NB: Strong workflow controls are enforced by systems.
Some examples of this type of countermeasure include:
- Programme payments automatically workflow through to the correct delegate for approval.
- All asset requests are approved by the requester's line manager.
- All travel expenditure must be approved by the appropriate spending approver.
- Payments exceeding a certain threshold must be approved by a specified approver.
- Purchase orders automatically workflow through to the procurement team and spending approvers in the finance system.
Purpose of this countermeasure
Staff or contractors can abuse their position of trust to process fraudulent requests or claims for themselves or another person. Staff or contractors can also be coerced to process fraudulent requests or claims for another person or entity, e.g. pressured to pay a fraudulent invoice.
Staff or contractors can also abuse their position of trust to access and disclose official information without authority.
Acting dishonestly or influencing a Commonwealth public official to commit fraud are offences under the Criminal Code Act 1995.
Allowing someone other than the appropriate decision-maker to approve a requests, claim or activity can lead to:
- dysfunctional and obscure processes, and
- poor management of decision-making and risk.
For example, staff could collude to approve leave or overtime without the knowledge or approval of the manager or central delegate.
This type of control is supported by:
- Legislation and Policy
- Procedural instructions or guidance
- Decision-making powers are clearly defined
- A specific form, process or system must be used
- Identity is authenticated for each interaction
- Mandatory information is required to complete the request or claim
- Internal escalation procedures
- Requests, claims or processes are limited by parameters
- Prompts and alerts
- System or physical access controls
- User permissions
- Sensitive information controls
- Requests or claims are processed by a limited number of staff
- Privileged access restrictions and monitoring
- Change management processes
- System testing
- End of life processes
- Quality assurance checks
- Activity reporting
- Exception reporting
- Internal or external audits or reviews
- Automatic notification of high-risk activities and transactions
- Fraud detection programs
How do I know if my countermeasures are effective?
You can apply the following methods to measure the effectiveness of these types of countermeasures:
- Consult staff approval processes.

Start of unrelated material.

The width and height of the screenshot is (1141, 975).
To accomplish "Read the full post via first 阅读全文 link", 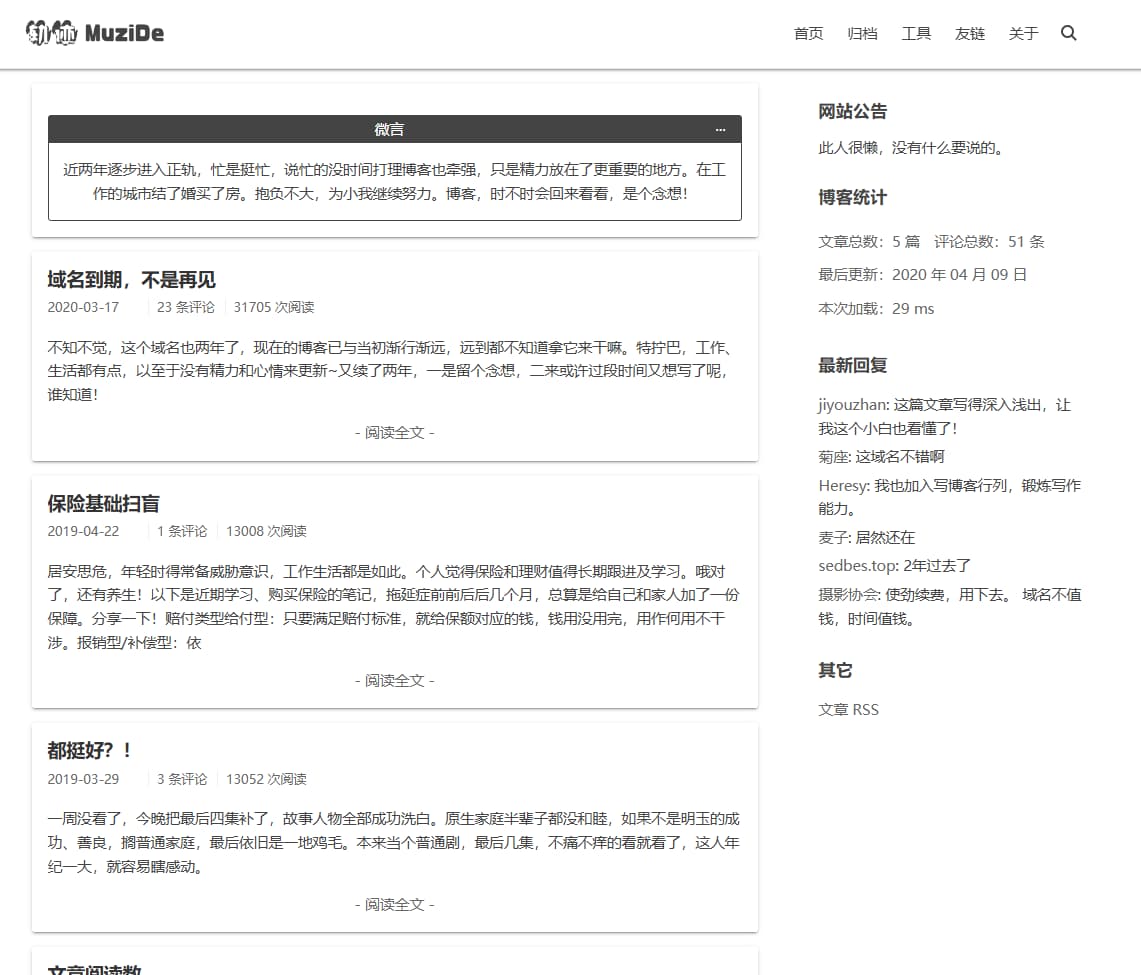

Confirm they have a correct and consistent understanding.
- Identify how approval requirements are communicated to staff.
- Confirm the existence of approval workflows within the system.
- Review procedures or guidance to confirm it clearly specifies approval processes.
- Obtain and review requirements for how approvals are obtained.
- Confirm approvals processes are consistently applied.
- Confirm that someone cannot override or bypass approval processes, even when pressure or coercion is applied.
- Review a sample of completed requests/claims to confirm appropriate approval was obtained on all occasions.
- Quantitative analysis of completed requests/claims or activities to confirm approval is obtained on all occasions.
- Undertake vulnerability testing or a process walk-through to confirm that approval processes are enforced.
- Confirm the existence of a review and reconciliation process. Review the reports.
- Review any past fraud cases to identify how they were allowed to occur.